The army troops deployed in the province were primarily the so-called Kopassus, an elite unit better known as the Red Berets. One Kopassus commander told villagers that his unit was considered the pembersih umat, or people sweepers.

While the army has succeeded in reducing if not eliminating Aceh Merdaka activity, it is more difficult to assess how many sympathizers have been created by the government’s heavy-handed policies.

“The campaign probably has increased resentment against the central government several hundredfold,” said Jones of Asia Watch.

Among the latest methods the army uses, according to human rights investigators, are vigilante committees set up in towns and villages to stalk Aceh Merdaka supporters in the jungle. They are threatened with death if they return empty-handed.

Advertisement

The region’s military commander, Gen. H. R. Pramono, told the newsmagazine Tempo last November: “I’ve told the people, the important thing is, if you see a GPK, kill him. There’s no need for investigating.”

One Aceh resident described to a visiting journalist the way the army intimidates an entire town: An army officer fires a single shot in the air, at which point all young males must run to a central square before the soldier fires a second shot. Then, anyone arriving late--or not leaving his home--is shot on the spot.

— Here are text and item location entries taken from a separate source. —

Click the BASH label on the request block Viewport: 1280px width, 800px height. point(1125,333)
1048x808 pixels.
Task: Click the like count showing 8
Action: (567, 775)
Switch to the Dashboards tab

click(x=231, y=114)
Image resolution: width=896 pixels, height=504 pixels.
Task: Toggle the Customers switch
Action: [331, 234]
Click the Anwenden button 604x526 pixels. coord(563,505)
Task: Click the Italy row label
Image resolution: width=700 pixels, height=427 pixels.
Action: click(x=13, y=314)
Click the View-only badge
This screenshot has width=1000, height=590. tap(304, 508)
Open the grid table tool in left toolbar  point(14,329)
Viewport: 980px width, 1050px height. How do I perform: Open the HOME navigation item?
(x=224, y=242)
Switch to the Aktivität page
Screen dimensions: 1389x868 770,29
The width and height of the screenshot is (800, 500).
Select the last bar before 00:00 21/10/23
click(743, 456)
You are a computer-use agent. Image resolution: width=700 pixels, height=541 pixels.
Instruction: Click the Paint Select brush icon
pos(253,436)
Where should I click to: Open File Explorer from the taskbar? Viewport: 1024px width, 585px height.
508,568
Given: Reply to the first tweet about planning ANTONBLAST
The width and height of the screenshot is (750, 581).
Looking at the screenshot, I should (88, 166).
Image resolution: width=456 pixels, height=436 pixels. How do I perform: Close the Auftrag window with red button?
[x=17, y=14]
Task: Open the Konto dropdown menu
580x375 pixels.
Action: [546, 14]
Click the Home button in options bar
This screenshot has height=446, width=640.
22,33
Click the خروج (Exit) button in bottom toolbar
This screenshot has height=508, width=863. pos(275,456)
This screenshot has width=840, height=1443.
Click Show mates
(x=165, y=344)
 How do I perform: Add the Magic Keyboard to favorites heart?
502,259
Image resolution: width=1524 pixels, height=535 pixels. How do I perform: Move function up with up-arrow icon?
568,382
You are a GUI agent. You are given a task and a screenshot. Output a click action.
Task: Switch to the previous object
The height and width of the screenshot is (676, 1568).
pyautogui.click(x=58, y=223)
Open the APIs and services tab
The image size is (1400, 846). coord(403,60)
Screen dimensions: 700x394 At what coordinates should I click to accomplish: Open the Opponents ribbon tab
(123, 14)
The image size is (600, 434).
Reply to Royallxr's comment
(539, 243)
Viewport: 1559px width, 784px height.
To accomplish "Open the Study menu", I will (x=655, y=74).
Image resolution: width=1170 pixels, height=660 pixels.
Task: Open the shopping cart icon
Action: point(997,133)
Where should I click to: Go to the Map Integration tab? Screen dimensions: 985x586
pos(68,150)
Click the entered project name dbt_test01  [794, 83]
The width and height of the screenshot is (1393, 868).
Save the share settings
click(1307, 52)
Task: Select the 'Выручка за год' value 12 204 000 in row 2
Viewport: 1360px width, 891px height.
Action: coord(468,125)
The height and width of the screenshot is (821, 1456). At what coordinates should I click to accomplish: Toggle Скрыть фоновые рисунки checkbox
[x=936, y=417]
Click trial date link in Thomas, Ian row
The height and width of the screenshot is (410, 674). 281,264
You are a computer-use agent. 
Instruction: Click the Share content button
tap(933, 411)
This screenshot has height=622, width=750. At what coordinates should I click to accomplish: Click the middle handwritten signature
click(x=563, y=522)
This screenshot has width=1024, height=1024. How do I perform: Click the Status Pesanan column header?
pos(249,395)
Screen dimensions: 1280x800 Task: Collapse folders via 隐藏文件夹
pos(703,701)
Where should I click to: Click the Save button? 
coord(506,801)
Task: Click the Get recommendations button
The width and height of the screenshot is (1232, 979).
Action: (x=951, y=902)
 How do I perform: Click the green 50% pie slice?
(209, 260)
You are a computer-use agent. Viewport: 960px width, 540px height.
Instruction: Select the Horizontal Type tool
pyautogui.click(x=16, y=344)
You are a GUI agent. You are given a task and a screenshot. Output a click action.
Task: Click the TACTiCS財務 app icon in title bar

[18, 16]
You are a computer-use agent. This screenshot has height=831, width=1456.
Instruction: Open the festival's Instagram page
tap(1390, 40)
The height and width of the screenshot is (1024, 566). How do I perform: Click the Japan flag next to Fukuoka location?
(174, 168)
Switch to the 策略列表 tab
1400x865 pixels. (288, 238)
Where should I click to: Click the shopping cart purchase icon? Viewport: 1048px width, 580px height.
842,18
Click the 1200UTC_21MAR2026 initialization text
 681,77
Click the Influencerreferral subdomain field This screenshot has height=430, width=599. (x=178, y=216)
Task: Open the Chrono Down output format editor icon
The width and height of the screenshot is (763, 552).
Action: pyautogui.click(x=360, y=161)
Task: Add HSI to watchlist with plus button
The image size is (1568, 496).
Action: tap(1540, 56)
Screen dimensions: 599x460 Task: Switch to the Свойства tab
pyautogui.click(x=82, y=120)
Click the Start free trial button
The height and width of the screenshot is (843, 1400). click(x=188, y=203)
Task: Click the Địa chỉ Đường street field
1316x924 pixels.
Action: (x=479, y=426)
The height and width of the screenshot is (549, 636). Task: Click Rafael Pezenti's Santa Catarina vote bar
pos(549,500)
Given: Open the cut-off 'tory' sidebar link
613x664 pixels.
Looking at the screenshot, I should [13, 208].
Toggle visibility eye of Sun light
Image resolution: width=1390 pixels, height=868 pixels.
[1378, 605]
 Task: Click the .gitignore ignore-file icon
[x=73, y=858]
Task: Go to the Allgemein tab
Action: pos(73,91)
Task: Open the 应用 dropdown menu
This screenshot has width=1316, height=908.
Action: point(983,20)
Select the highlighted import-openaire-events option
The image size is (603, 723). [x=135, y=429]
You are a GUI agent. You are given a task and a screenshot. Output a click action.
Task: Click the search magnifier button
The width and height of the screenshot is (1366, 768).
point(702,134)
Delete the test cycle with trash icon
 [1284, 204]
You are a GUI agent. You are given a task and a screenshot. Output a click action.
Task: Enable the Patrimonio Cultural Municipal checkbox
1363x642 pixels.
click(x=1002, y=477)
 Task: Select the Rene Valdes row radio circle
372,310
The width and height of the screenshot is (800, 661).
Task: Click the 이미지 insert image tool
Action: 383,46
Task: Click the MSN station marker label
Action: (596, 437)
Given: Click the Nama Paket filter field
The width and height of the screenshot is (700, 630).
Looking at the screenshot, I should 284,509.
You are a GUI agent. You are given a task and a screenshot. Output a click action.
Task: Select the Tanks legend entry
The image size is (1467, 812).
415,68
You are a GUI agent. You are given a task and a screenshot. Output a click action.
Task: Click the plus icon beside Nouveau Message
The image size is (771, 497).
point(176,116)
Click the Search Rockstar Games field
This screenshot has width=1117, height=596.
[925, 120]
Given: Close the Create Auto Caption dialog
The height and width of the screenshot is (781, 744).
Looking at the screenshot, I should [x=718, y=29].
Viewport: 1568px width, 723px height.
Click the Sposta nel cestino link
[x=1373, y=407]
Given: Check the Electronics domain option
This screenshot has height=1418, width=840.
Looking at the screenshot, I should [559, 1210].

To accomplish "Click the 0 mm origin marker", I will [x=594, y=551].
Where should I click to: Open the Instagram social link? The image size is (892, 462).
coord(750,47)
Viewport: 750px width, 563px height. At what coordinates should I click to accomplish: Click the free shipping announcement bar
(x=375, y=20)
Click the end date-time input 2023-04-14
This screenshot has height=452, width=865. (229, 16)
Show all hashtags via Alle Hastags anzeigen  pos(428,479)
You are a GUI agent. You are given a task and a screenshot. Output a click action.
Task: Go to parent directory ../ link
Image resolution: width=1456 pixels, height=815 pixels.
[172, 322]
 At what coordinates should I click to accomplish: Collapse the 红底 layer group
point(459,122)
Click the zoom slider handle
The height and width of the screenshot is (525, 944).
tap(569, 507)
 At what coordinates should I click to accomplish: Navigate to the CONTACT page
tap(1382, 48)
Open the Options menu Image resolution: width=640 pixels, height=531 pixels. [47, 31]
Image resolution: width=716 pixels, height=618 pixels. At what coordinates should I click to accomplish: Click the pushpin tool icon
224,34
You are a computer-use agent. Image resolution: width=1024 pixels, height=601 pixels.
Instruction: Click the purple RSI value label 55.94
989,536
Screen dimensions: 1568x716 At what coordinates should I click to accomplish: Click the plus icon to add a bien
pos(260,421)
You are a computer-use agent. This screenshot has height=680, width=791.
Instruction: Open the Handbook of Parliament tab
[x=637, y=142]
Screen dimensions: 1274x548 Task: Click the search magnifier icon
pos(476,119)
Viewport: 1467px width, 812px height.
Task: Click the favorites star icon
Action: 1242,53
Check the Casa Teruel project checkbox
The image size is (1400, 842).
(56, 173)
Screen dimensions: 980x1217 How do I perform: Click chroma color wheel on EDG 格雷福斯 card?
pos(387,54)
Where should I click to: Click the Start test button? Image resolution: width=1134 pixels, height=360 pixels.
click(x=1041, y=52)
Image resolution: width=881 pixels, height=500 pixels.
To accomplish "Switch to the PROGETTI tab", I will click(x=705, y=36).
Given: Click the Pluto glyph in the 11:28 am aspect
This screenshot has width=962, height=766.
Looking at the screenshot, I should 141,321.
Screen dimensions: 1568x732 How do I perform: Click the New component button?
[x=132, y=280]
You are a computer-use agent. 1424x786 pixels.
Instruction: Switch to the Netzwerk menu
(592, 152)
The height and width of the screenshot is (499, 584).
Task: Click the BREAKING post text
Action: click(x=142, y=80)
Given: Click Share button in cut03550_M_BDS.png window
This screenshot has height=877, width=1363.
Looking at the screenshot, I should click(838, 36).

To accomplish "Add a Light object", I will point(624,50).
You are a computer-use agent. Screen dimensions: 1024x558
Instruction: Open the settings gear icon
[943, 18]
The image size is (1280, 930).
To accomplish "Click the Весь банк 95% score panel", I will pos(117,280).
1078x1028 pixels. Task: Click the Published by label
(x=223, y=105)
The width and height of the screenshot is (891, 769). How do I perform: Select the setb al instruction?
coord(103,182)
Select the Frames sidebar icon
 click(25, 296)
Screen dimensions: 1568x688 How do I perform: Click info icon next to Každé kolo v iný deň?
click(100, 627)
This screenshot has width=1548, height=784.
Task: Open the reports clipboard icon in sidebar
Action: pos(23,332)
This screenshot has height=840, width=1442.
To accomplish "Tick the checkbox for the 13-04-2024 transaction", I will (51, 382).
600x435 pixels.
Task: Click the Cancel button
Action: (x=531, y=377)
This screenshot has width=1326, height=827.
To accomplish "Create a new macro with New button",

So many young men have been shot, said an Indonesian intellectual, that charity groups are considering setting up a special agency to benefit recent widows.

“There is no possible justification under international or Indonesian law for the execution, torture and disappearances committed by government troops or for killings of suspected guerrillas by villagers at the instigation of the army when the victims have been captured or laid down their arms,” Asia Watch said in a report on Aceh.

A number of Aceh’s towns and villages along the northern coast, the Aceh Merdaka’s strongholds, are under night curfews. One Aceh intellectual said it is a shootingoffense not to have a light shining in the window of your house.

Banners strung along the roadside carry anti-separatist slogans such as “Muslim leaders, government officials and the armed forces urge the people to obliterate the GPK.”

Advertisement

Jones said another chilling aspect of the government campaign is the use of fitnah, the Indonesian word for “to denounce.” It is now commonplace for a business rival to tell the army that someone is an Aceh Merdaka supporter, with the result that the rival disappears.

Perhaps sensing that an armed forces crackdown alone was not succeeding, the government has also dramatically increased development assistance to the province. Development aid in 1991 grew to $265 million from $181 million last year, including a program to build new roads and bridges and a flood and irrigation plan.

But, in addition to complaining about Jakarta’s stinginess, Aceh people charge that Javanese workers are given unfair advantage in many of the province’s new factories. In part this stems from a lack of educational facilities in Aceh, which has left the province at a technical disadvantage. Paradoxically, rebel targets include a large number of government schools.

The central government in the late 1970s embarked on an ambitious program called “transmigration,” designed to move people from overpopulated Java to less populous areas like Aceh. The transmigration areas have become a particular target for Aceh Merdaka because they are seen as displacing Aceh people who could develop the land themselves, if they were given the same assistance.